I guess q4 in the name means 4 bit quantization? If the size is reduced to at least 7-8gb then it will fit easily. They have an amazing thing but it comes with completely different approach: they compile the model into an optimized webassembly executable. I’m trying to make it work with unmodified onnx models

dakenf on Jul 20, 2023

Okay great 👍 I’ll do some more testing tomorrow, and add the string you found as a unit test.

xenova on Jul 20, 2023

Yes, doing let bpe_token_list = this.bpe(token.trim()).split(" "); fixes the problem entirely.

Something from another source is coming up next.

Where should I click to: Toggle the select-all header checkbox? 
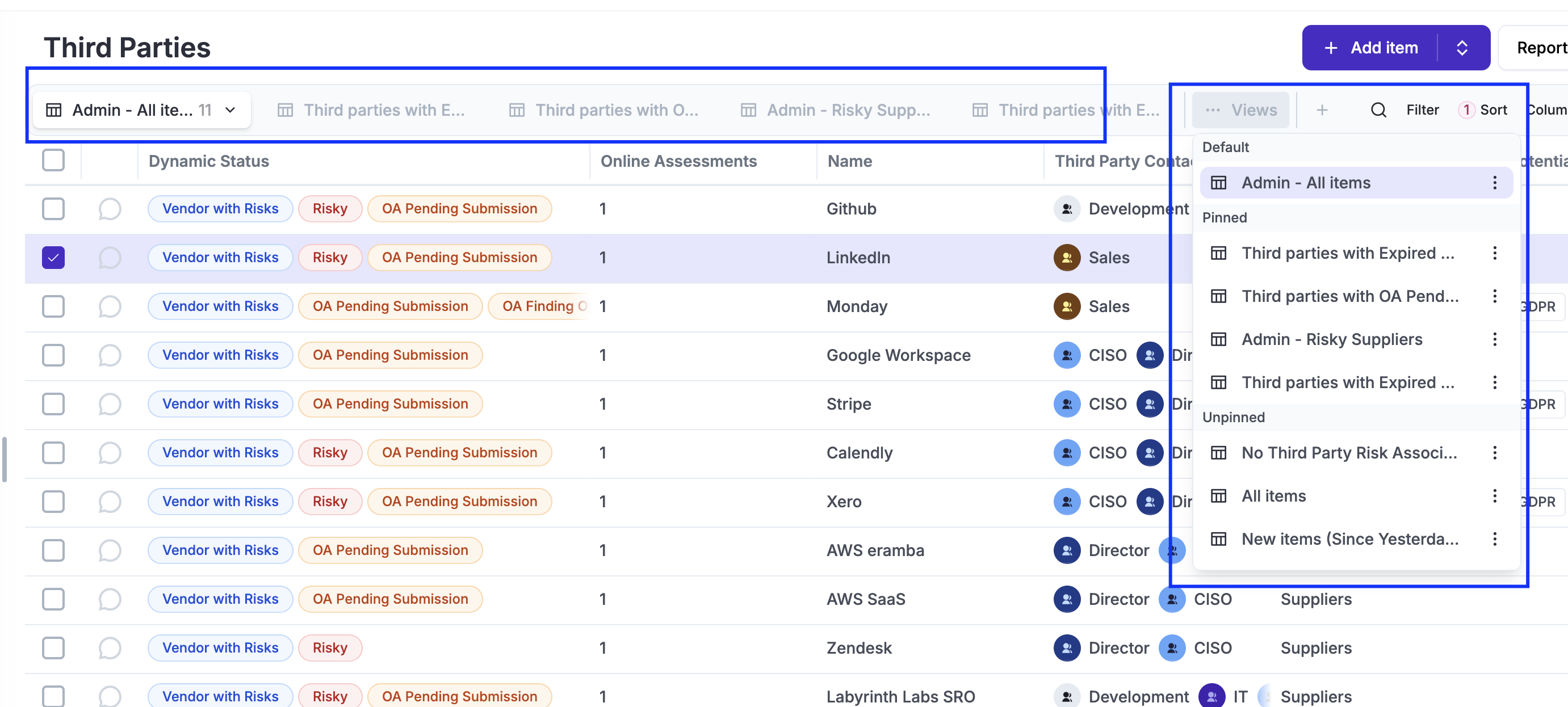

fozziethebeat on Jul 20, 2023

I just tested

18.17.0
20.4.0
16.20.1

The firs two had the same infinite loop problem.

The last one failed to run due to an issue with Response not being defined within src/utils/hub.js. I didn’t see this written down but I’m guessing transformers.js requires a minimum node version of 18.x.

fozziethebeat on Jul 20, 2023

Yes that’s my next step. I just woke up in my timezone so I’ll start debugging more deeply.

fozziethebeat on Jul 19, 2023

I will test once I gain access to the llama-v2 models. In the meantime, I tested with the llama-v1 tokenizer and it works as intended, so it is most likely due to some change between tokenizer versions.

xenova on Jul 19, 2023